The risk, he says, also increases if one takes drugs that decrease stomach acidity.

The nutritionist says that handling food the wrong way can also raise the risk of bacterial gastroenteritis.

He notes that food that’s undercooked, stored too long at room temperature, or not reheated well can aid in the spread and survival of bacteria.

He explains that bacteria can produce harmful substances known as toxins; these toxins can remain even after reheating food.


Dr Rusizana says the treatment for bacterial gastroenteritis is meant to keep one hydrated and avoid complications.

He explains that it’s important not to lose too much salt, such as sodium and potassium, adding that body needs these in certain amounts in order to function properly.

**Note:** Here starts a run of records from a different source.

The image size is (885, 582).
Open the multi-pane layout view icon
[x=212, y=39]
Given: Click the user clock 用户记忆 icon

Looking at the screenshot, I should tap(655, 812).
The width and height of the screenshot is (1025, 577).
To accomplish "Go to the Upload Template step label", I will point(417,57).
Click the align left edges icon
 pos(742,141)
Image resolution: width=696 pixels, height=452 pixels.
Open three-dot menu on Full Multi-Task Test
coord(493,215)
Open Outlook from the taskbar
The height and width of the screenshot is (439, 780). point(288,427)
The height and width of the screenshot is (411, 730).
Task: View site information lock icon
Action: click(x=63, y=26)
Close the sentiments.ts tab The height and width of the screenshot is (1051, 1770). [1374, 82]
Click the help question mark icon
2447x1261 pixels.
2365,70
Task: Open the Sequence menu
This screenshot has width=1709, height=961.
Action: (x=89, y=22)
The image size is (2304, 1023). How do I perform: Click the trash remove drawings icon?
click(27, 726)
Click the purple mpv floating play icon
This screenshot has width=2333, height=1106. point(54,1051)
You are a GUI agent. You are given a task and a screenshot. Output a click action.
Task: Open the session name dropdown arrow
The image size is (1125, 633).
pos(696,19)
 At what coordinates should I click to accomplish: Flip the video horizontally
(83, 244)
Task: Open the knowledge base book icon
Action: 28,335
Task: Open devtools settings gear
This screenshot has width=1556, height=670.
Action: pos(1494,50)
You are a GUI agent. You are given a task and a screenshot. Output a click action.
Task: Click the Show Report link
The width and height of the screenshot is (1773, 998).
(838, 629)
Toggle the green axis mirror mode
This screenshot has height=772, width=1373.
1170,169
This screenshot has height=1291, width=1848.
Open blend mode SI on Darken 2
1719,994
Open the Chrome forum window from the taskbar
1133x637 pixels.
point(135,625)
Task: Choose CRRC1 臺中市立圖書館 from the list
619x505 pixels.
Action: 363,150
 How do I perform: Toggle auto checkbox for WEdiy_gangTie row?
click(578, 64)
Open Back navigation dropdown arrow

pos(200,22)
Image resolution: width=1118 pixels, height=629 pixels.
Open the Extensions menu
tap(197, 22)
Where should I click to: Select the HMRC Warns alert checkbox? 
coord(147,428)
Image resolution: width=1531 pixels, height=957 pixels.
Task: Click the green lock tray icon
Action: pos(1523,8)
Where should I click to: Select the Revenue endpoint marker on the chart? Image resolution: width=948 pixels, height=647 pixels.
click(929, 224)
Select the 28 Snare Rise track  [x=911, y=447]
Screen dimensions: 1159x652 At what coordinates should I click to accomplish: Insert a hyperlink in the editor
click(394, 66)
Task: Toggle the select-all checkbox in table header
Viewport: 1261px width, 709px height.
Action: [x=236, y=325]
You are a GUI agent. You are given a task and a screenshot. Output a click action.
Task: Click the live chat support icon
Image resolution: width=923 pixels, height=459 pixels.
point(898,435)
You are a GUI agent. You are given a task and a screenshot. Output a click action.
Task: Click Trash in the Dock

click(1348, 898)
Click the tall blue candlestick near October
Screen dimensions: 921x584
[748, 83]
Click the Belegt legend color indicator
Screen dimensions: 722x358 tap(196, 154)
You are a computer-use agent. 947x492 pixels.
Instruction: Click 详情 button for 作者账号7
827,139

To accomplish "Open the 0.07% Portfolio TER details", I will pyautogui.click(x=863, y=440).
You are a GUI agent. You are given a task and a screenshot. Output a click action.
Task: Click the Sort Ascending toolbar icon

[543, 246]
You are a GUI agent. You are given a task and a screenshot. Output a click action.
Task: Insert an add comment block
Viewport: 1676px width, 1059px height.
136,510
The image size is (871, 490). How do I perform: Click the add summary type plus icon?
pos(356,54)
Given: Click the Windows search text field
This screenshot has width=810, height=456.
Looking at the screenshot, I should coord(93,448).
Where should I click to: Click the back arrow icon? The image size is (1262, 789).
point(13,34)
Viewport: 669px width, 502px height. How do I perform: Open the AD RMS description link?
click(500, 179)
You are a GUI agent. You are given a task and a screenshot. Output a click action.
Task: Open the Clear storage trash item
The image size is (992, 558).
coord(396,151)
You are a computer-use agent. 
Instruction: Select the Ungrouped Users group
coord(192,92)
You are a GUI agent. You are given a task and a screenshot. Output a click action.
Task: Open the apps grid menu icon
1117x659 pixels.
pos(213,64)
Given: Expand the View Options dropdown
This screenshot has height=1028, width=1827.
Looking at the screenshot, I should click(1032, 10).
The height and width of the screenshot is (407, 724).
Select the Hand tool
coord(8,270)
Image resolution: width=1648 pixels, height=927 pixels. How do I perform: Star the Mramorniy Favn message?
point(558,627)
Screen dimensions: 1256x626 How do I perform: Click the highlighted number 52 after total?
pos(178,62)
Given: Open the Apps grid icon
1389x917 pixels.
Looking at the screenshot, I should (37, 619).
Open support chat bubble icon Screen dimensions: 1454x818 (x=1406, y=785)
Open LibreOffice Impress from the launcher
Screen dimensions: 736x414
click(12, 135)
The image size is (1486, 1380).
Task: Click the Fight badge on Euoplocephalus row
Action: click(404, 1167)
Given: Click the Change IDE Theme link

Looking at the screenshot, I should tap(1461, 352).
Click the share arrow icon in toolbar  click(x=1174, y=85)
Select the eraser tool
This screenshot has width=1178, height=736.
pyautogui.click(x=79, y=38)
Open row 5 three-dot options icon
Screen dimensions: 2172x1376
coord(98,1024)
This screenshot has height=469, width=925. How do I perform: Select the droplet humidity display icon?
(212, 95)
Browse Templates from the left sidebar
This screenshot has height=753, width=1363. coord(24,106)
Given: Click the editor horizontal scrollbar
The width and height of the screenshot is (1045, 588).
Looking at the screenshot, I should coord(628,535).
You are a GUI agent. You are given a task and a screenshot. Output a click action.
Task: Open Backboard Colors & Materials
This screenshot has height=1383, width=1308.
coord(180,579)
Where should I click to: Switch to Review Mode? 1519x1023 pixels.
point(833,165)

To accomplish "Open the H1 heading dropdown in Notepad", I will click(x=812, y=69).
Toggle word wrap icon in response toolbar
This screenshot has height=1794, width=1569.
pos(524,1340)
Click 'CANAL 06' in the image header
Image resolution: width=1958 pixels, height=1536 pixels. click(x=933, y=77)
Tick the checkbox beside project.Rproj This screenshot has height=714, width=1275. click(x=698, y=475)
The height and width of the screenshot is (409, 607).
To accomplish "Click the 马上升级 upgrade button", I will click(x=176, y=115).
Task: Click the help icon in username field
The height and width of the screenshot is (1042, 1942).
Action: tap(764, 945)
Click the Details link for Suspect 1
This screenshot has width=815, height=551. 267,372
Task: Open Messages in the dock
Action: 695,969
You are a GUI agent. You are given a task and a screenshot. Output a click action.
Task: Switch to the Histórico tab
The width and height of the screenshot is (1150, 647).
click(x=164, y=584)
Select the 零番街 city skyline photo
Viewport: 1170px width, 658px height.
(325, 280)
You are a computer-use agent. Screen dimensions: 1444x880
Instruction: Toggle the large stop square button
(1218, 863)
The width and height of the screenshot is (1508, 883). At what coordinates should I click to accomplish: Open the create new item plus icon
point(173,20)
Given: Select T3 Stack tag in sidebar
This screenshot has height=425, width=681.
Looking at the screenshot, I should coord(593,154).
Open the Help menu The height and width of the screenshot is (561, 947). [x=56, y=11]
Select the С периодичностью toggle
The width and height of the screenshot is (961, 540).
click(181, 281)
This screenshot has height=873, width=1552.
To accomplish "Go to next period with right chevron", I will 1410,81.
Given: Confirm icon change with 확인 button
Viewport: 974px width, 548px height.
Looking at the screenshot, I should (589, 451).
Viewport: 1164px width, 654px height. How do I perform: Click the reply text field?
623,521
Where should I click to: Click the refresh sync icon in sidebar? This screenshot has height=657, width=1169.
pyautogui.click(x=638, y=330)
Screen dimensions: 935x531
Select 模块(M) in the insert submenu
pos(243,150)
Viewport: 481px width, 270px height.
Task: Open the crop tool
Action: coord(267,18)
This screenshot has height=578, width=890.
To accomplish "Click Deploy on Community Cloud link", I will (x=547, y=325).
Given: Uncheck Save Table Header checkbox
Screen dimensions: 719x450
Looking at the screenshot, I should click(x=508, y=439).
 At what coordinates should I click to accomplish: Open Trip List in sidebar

In complicated situations of bacterial gastroenteritis, one may be given fluids and salts.

For the severe cases, he says antibiotics are used.

Besides medications, he says home remedies can be used especially for mild cases.

For instance, Rusizana says, one of the remedies include drinking fluids regularly throughout the day, especially after bouts of diarrhoea.

Also, eating little and often, and including some salty foods can help.

Consuming foods or drinks with potassium, such as fruit juice and bananas is important to avoid bacterial gastroenteritis.

He, however, cautions that one shouldn’t use over the counter medicine without a prescription from a medical expert.

On the other hand, Uwiragiye notes that ginger can help combat infection and make stomach or abdominal pain less severe.

Also, apple cider vinegar can as well soothe the stomach and strengthen the stomach against future infections.

To keep diarrhoea from getting worse, he says to avoid eating dairy, fruit, or a high-fibre food.


Rusizana says if one is already having gastroenteritis, taking safety precautions to avoid spreading the bacteria to others is vital.

He says washing hands after using the toilet and before handling food is important.

“Avoiding preparing food for other people until the symptoms improve can help prevent the spread of this infection. Also, avoiding close contact with others during the illness is essential,” he says.

Bacterial gastroenteritis infections can be kept at bay by avoiding unpasteurised milk. Also, keeping the kitchen consistently clean is important.